When thinking of Icelandic heavy music, a certain set of names crop up. Immediately bands like Sólstafir, Svartidauði or Misþyrming jump to mind and with them a claustrophobic, barren environment with music heavily focused on atmospheric textures. In these three examples we see post-rock, black metal and a murky sound dripping in occult intent. You’d be forgiven for thinking that offering three scene leaders would be all the Nordic island country could muster, but you will be pleasantly surprised to discover the country’s latest export, Une Misère, are a very different kettle of fermented fish.
Sermon opens with a sinister, diminished riff that has the lumbering intensity of Slayer’s South Of Heaven. It explodes into a cacophony of palm muted guitars and spidery riffing supported by a thunderous bass performance, while skilfully played percussion pulls the chaotic elements together. Jón Már Ásbjörnsson brings a muscular, Duplantier-esque roar to add an extra layer of brutality to proceedings and quickly the band establish a fully formed sound. Sin & Guilt is the opening salvo of a well-rounded band ready to unleash ugly artistry on unsuspecting listeners.

GIVEN EXERCISE 1 =
According to the Une Misère review, which three Icelandic bands immediately come to mind when thinking of Icelandic heavy music?
GIVEN EXERCISE 2 =
Write the next paragraph of the Une Misère review, picking up after its final sentence.

DATASET CONTENT =
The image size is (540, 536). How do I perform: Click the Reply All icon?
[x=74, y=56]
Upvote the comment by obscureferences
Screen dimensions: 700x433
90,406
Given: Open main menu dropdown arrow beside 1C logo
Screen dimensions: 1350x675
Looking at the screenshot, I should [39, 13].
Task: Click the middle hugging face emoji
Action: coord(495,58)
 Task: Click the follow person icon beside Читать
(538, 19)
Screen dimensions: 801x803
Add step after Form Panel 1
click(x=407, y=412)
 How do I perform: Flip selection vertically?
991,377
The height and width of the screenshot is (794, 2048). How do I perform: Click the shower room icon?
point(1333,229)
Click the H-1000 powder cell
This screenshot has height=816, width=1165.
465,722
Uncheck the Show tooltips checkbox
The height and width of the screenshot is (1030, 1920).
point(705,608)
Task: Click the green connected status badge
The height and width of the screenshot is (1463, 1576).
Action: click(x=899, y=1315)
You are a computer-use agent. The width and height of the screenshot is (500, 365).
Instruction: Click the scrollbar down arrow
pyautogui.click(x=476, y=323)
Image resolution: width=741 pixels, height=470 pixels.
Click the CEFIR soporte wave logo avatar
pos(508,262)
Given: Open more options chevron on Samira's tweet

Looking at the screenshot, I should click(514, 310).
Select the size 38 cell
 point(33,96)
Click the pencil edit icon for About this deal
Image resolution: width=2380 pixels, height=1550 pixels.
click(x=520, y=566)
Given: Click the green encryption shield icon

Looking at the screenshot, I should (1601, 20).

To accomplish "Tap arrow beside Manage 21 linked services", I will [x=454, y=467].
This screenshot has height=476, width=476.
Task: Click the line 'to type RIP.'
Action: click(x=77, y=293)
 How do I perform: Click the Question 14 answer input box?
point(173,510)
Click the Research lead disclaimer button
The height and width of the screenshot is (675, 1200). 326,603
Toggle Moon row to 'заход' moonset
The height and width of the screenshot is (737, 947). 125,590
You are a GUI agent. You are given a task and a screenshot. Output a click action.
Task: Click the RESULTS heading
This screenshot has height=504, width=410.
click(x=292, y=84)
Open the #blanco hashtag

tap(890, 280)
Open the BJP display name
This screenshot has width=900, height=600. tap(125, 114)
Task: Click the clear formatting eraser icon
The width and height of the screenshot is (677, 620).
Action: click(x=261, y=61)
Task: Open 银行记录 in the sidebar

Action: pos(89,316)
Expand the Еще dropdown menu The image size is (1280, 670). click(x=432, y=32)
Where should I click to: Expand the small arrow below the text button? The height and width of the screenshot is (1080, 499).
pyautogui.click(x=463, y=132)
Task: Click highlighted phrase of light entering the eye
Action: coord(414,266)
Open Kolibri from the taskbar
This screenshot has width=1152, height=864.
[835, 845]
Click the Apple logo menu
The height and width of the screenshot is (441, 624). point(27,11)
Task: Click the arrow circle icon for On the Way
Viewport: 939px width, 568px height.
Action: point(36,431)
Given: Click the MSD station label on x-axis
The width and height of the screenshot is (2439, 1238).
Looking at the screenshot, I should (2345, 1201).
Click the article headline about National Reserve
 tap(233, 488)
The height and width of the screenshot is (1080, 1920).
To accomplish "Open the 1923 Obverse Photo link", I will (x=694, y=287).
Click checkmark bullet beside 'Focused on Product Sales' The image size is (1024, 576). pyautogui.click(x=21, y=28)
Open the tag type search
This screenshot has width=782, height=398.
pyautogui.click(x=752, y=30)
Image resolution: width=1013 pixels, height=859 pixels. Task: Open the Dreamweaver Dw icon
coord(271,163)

WRITTEN ANSWER 1 =
Sólstafir, Svartidauði and Misþyrming.

WRITTEN ANSWER 2 =
‘Sometimes you point that fucking finger// ’Cause you have no stones to throw’ growls Ásbjörnsson on the title track with a genuine disdain for the recipient of such a phrase. Lyrically the album showcases five livid men bound by tragedies and an internal struggle to find happiness in the suffocating shadow of mourning. This is reflected in the album’s artwork which drummer, Benjamín Brent Árnason, describes as “lady death […] [she] resonates as this beautiful, miserable thing”. This seeming disparity between beauty and misery lies at the heart of Une Misère’s music.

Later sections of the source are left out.